Instructions for the task
The lines to copy are those in the listing below that contain the word "amount".

Data extract
[Start of section]

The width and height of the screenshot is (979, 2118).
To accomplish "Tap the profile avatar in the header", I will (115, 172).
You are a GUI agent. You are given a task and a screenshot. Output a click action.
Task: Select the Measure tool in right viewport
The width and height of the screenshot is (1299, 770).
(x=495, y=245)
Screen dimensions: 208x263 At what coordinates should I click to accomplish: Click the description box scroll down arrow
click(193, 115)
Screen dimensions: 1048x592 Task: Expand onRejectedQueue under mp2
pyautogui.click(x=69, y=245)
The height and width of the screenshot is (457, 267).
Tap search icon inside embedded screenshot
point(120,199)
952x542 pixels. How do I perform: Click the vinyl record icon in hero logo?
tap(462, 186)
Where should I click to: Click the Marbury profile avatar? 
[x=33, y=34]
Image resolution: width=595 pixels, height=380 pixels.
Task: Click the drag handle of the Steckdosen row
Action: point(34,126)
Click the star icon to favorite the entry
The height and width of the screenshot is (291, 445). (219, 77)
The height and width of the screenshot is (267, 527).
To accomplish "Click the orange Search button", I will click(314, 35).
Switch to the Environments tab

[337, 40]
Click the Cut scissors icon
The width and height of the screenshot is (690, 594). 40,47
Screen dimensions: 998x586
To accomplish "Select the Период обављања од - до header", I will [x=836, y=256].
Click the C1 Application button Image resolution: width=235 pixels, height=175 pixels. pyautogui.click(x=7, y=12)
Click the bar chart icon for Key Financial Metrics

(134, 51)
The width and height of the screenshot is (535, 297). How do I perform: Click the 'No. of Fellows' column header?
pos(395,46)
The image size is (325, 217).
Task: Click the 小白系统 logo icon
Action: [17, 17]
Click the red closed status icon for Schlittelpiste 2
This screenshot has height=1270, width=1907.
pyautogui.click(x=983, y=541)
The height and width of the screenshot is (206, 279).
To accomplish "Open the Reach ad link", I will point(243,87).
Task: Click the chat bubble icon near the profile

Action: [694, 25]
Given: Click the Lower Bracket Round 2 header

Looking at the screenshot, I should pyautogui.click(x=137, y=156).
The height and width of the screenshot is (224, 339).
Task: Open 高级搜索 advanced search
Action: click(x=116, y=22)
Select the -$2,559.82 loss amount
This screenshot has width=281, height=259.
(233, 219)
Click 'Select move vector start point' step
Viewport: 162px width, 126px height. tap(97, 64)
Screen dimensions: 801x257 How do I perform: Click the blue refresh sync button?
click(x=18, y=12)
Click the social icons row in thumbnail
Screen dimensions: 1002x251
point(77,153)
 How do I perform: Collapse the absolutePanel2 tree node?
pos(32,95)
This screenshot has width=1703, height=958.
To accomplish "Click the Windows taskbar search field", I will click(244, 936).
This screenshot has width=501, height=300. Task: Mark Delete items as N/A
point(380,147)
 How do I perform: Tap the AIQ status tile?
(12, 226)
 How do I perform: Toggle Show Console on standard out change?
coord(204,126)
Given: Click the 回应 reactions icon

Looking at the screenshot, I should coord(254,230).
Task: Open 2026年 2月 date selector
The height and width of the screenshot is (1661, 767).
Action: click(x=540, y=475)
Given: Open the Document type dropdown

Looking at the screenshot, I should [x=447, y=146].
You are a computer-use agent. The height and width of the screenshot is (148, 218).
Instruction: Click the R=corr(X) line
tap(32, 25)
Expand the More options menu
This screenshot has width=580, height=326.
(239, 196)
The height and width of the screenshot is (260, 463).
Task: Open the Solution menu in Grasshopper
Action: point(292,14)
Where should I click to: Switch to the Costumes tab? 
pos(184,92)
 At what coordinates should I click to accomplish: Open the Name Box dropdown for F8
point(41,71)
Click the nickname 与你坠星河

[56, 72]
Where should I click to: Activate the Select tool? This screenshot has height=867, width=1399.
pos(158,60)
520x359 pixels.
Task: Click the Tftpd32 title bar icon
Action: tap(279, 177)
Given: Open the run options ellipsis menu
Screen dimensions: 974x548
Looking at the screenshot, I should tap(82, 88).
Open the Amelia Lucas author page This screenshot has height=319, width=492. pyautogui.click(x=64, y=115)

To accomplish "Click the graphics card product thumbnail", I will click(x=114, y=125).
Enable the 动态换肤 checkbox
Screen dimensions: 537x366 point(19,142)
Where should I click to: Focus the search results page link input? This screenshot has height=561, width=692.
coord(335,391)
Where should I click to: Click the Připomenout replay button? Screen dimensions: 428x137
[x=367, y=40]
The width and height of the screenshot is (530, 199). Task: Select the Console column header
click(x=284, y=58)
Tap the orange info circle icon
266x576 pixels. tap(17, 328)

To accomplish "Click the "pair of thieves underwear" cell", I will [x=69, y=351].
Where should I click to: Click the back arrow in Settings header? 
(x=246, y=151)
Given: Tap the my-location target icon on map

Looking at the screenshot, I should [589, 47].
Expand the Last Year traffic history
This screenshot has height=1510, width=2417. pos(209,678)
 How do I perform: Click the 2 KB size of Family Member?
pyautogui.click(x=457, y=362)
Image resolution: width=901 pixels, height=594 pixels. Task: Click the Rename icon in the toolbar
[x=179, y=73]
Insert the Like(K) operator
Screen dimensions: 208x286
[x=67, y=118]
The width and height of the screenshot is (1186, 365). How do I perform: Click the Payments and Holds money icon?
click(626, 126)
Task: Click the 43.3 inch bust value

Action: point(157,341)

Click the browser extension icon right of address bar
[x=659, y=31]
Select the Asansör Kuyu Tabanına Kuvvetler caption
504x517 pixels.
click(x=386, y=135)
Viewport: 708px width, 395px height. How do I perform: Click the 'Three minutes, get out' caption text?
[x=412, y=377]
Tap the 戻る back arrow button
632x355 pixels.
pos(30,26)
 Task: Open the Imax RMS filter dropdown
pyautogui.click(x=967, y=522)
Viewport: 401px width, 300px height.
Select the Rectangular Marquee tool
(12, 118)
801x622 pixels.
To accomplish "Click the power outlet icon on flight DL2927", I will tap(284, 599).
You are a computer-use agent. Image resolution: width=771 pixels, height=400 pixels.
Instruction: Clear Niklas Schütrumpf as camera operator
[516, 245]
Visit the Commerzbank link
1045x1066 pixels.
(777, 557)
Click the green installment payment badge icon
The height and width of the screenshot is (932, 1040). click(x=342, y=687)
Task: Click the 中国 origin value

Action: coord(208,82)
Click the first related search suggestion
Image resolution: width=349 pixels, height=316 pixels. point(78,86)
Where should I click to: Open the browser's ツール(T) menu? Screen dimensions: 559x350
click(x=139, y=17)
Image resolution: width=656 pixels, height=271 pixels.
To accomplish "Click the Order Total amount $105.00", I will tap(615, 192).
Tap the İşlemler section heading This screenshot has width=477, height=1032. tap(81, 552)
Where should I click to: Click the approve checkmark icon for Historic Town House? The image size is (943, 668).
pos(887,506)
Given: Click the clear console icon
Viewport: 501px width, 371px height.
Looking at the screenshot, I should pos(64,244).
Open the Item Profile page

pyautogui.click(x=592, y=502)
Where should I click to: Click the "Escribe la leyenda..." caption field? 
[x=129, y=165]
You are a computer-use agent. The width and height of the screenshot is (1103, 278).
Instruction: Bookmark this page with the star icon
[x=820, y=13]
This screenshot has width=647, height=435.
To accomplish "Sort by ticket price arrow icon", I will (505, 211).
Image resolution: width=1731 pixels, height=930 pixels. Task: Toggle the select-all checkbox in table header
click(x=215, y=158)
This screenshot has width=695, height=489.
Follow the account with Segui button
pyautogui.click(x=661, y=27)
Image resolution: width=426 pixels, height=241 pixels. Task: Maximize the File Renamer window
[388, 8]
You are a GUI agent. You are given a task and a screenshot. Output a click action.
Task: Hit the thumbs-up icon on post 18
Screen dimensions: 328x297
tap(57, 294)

[End of section]

Reply
Select the -$2,559.82 loss amount
To accomplish "Click the Order Total amount $105.00", I will tap(615, 192).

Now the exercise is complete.